> **WHAT NEEDS TO BE DONE**
Exact copies of all the entries are required.

> **MATERIAL PROVIDED**

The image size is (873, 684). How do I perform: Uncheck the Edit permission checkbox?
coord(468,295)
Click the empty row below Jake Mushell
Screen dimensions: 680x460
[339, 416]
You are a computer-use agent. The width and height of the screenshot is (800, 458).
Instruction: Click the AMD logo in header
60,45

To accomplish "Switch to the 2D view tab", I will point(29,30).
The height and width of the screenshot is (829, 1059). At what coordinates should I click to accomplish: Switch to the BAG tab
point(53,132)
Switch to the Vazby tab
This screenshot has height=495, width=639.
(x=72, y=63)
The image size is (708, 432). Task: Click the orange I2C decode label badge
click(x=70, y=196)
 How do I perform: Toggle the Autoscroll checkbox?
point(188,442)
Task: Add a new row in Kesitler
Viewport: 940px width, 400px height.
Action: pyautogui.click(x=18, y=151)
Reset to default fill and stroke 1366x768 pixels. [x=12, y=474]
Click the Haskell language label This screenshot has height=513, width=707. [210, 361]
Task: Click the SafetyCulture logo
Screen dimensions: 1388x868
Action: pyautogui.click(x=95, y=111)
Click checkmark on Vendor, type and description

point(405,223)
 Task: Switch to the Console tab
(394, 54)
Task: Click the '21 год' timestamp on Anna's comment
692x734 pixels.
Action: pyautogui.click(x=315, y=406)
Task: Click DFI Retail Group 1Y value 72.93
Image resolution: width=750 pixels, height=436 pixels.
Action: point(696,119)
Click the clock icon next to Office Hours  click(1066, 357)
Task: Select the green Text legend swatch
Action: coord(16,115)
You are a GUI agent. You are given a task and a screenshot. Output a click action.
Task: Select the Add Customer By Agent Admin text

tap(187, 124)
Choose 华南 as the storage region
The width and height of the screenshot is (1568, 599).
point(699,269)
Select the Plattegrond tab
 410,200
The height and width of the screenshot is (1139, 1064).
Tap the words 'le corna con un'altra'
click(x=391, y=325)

> **RESULT OF THIS TASK**
The image size is (873, 684). How do I perform: Uncheck the Edit permission checkbox?
coord(468,295)
Click the empty row below Jake Mushell
Screen dimensions: 680x460
[339, 416]
You are a computer-use agent. The width and height of the screenshot is (800, 458).
Instruction: Click the AMD logo in header
60,45

To accomplish "Switch to the 2D view tab", I will point(29,30).
The height and width of the screenshot is (829, 1059). At what coordinates should I click to accomplish: Switch to the BAG tab
point(53,132)
Switch to the Vazby tab
This screenshot has height=495, width=639.
(x=72, y=63)
The image size is (708, 432). Task: Click the orange I2C decode label badge
click(x=70, y=196)
 How do I perform: Toggle the Autoscroll checkbox?
point(188,442)
Task: Add a new row in Kesitler
Viewport: 940px width, 400px height.
Action: pyautogui.click(x=18, y=151)
Reset to default fill and stroke 1366x768 pixels. [x=12, y=474]
Click the Haskell language label This screenshot has height=513, width=707. [210, 361]
Task: Click the SafetyCulture logo
Screen dimensions: 1388x868
Action: pyautogui.click(x=95, y=111)
Click checkmark on Vendor, type and description

point(405,223)
 Task: Switch to the Console tab
(394, 54)
Task: Click the '21 год' timestamp on Anna's comment
692x734 pixels.
Action: pyautogui.click(x=315, y=406)
Task: Click DFI Retail Group 1Y value 72.93
Image resolution: width=750 pixels, height=436 pixels.
Action: point(696,119)
Click the clock icon next to Office Hours  click(1066, 357)
Task: Select the green Text legend swatch
Action: coord(16,115)
You are a GUI agent. You are given a task and a screenshot. Output a click action.
Task: Select the Add Customer By Agent Admin text

tap(187, 124)
Choose 华南 as the storage region
The width and height of the screenshot is (1568, 599).
point(699,269)
Select the Plattegrond tab
 410,200
The height and width of the screenshot is (1139, 1064).
Tap the words 'le corna con un'altra'
click(x=391, y=325)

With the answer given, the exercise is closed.